> [REQUIRED WORK]
Starting with the line containing "The height and width of the screenshot is (1000, 1200)." and continuing through the end of the records, rewrite those lines with "clock icon" replaced by "timer icon" and everything else unchanged. Give only those lines, omitting the pictures.

┄┄┄┄┄┄┄┄┄┄┄┄┄┄┄┄┄┄┄┄

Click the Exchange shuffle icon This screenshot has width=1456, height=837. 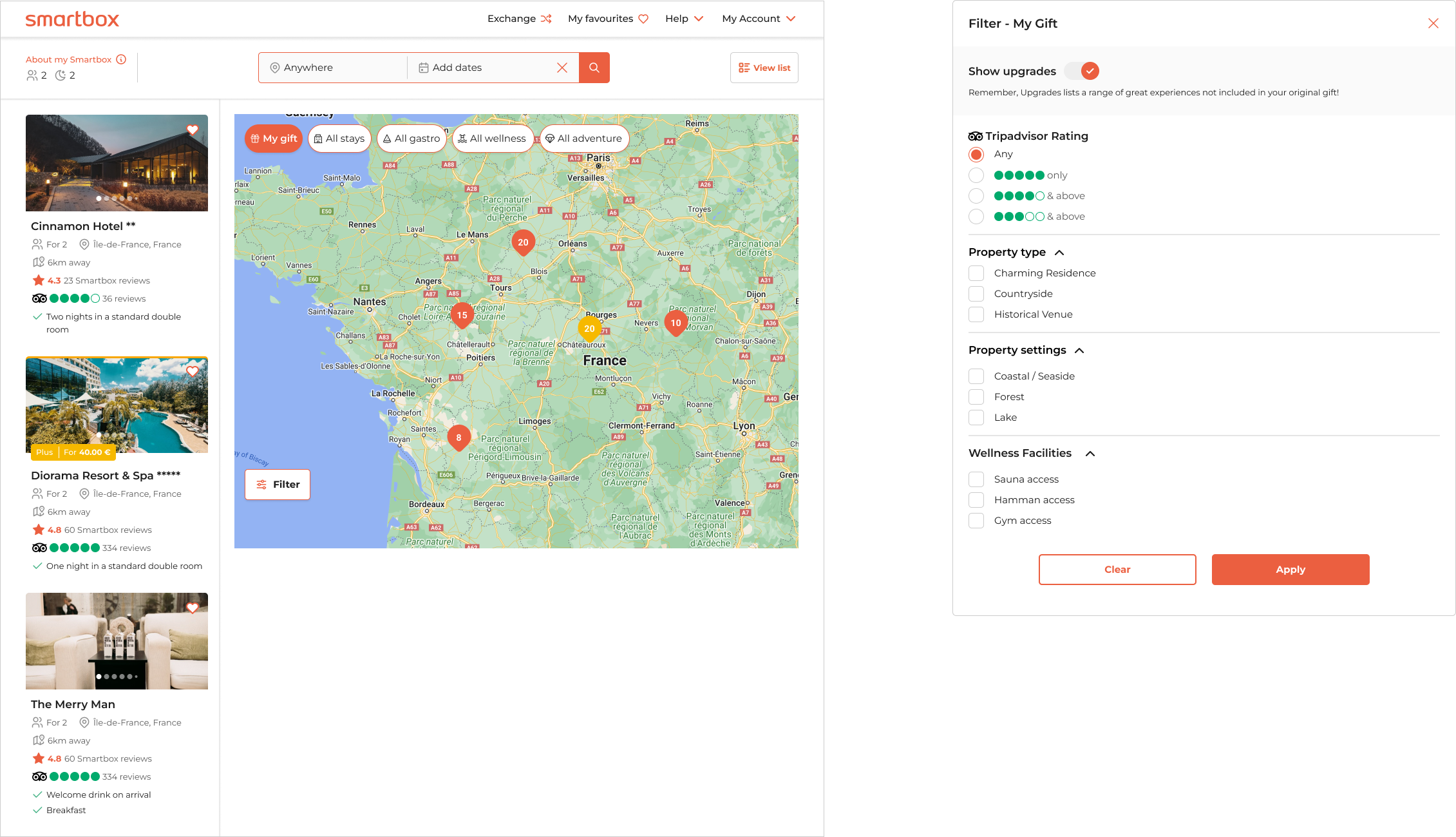point(546,19)
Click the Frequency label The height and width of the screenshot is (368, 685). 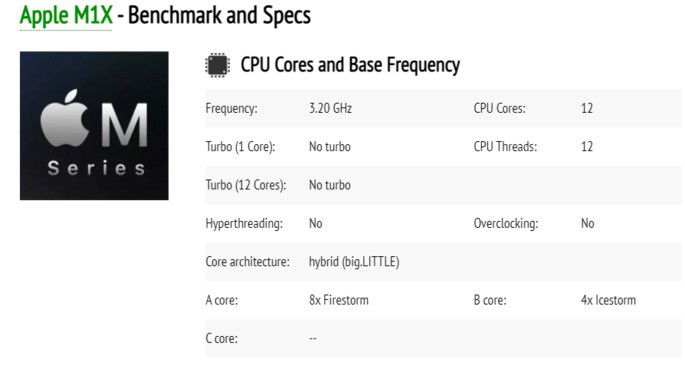231,108
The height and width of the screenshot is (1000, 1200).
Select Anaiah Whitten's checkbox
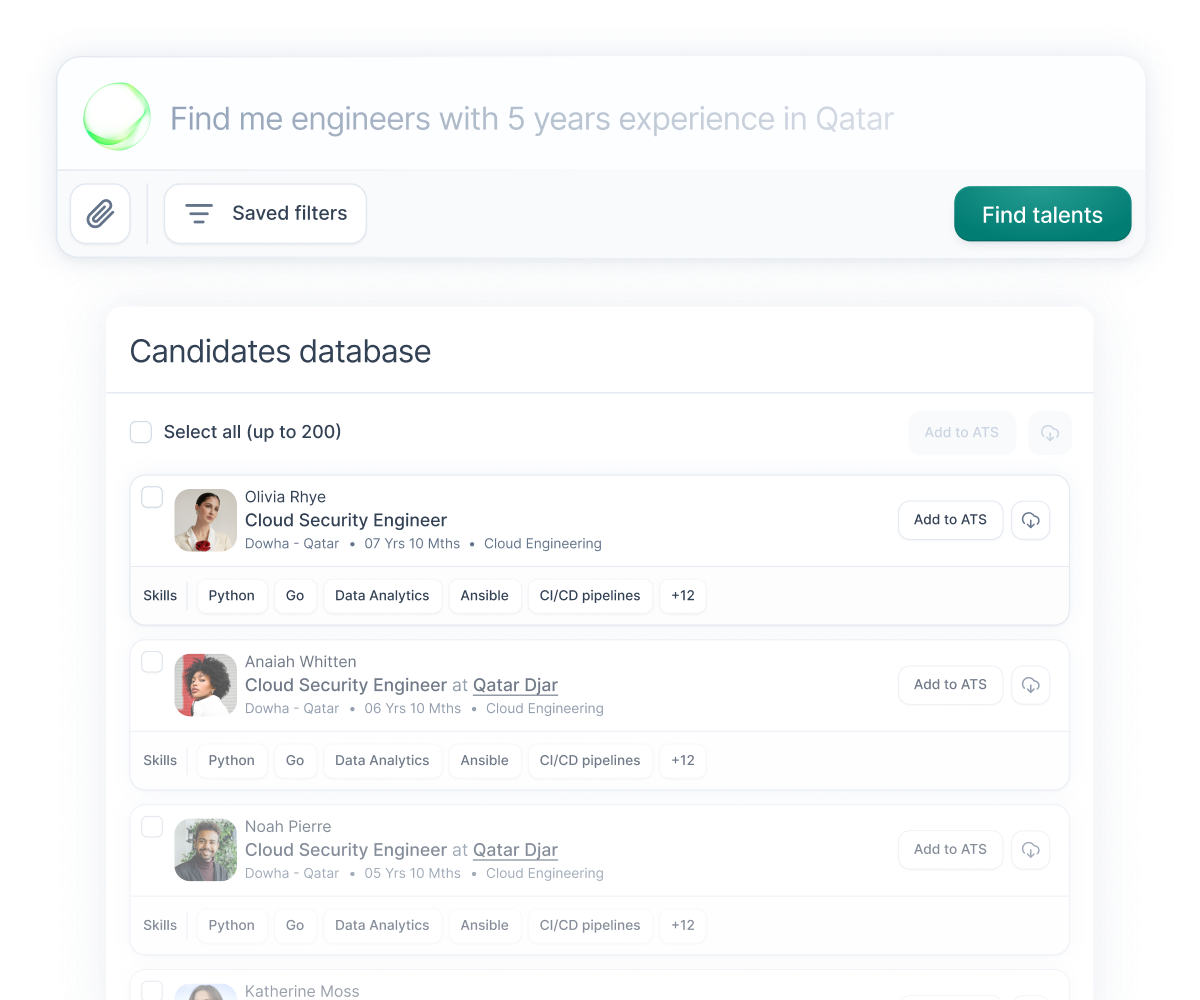pyautogui.click(x=152, y=662)
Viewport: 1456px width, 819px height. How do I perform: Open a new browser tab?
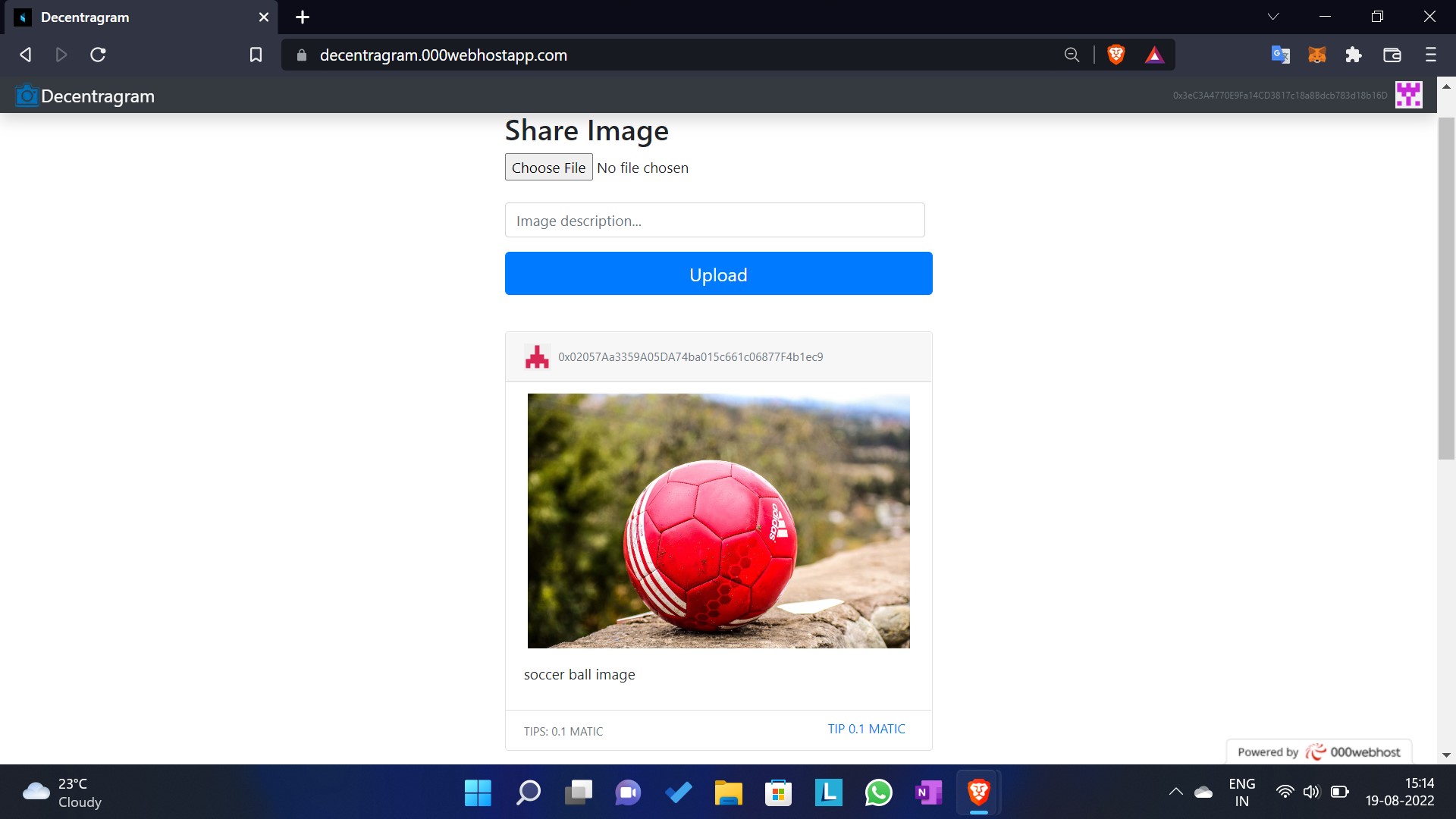[303, 17]

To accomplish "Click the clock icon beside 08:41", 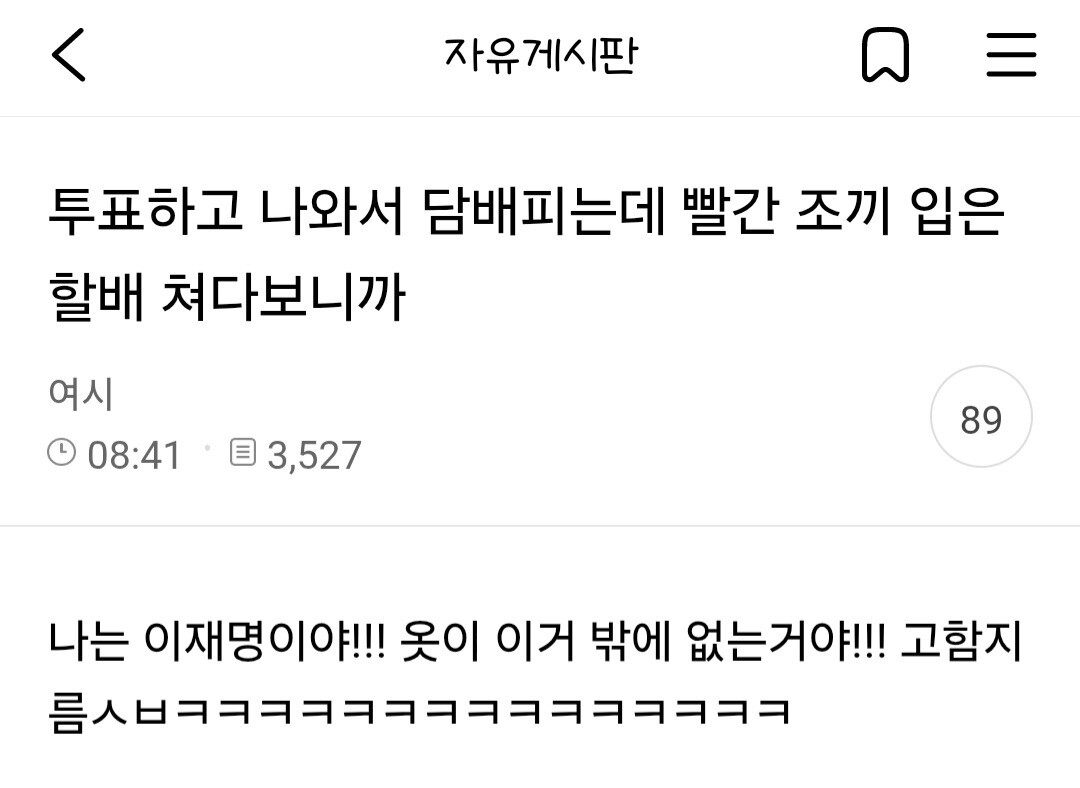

┄┄┄┄┄┄┄┄┄┄┄┄┄┄┄┄┄┄┄┄

> [FINISHED ANSWER]
The height and width of the screenshot is (1000, 1200).
Select Anaiah Whitten's checkbox
pyautogui.click(x=152, y=662)
Viewport: 1456px width, 819px height. How do I perform: Open a new browser tab?
[303, 17]

To accomplish "Click the timer icon beside 08:41", 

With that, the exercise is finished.